# Work to be completed:
Copy out the material from the line with "Click the green Sign In button" to the line with "Image resolution: width=1013", both included, without altering a single character.

# Entries supplied:
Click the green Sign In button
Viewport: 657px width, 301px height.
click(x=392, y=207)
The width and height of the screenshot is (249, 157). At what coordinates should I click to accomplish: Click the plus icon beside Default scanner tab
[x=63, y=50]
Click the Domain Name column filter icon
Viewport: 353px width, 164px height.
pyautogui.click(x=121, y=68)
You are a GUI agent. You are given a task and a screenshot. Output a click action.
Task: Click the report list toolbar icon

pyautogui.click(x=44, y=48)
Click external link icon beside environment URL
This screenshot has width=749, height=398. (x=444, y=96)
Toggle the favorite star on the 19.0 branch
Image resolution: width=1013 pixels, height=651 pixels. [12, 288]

...

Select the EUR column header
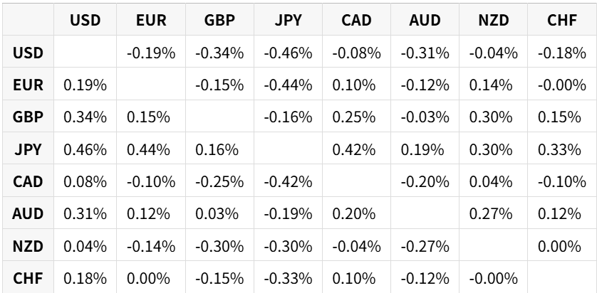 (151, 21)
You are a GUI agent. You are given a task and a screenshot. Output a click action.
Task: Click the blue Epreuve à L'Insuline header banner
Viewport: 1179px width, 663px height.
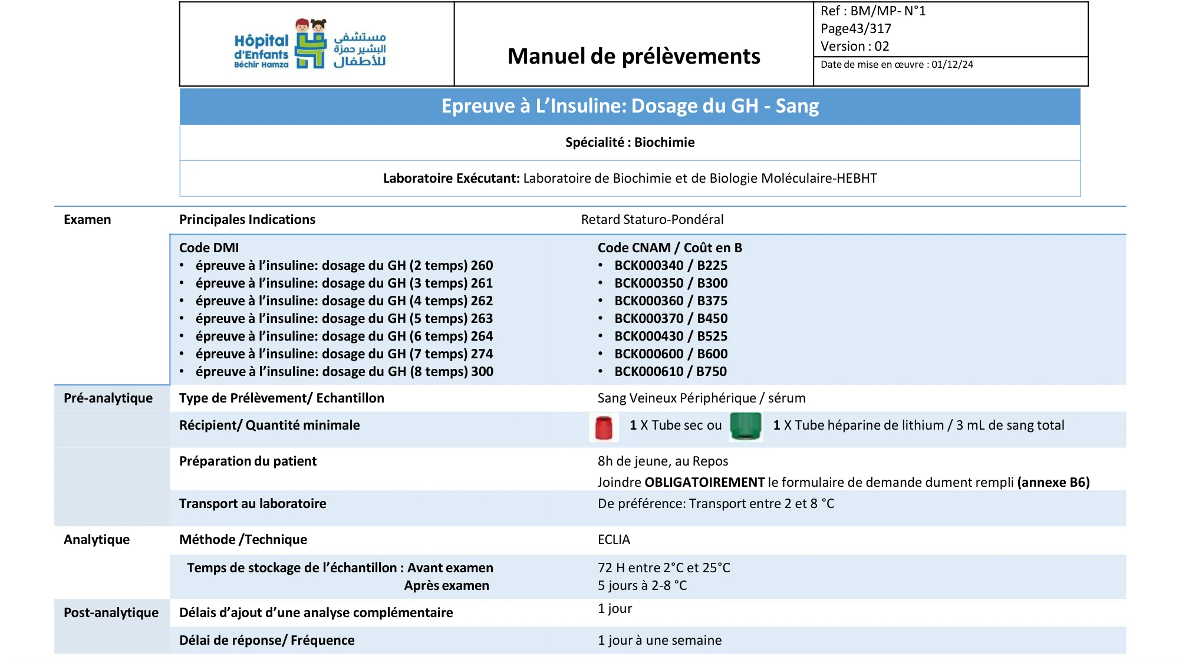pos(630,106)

# Response to this task:
Click the green Sign In button
Viewport: 657px width, 301px height.
click(x=392, y=207)
The width and height of the screenshot is (249, 157). At what coordinates should I click to accomplish: Click the plus icon beside Default scanner tab
[x=63, y=50]
Click the Domain Name column filter icon
Viewport: 353px width, 164px height.
pyautogui.click(x=121, y=68)
You are a GUI agent. You are given a task and a screenshot. Output a click action.
Task: Click the report list toolbar icon

pyautogui.click(x=44, y=48)
Click external link icon beside environment URL
This screenshot has width=749, height=398. (x=444, y=96)
Toggle the favorite star on the 19.0 branch
Image resolution: width=1013 pixels, height=651 pixels. [12, 288]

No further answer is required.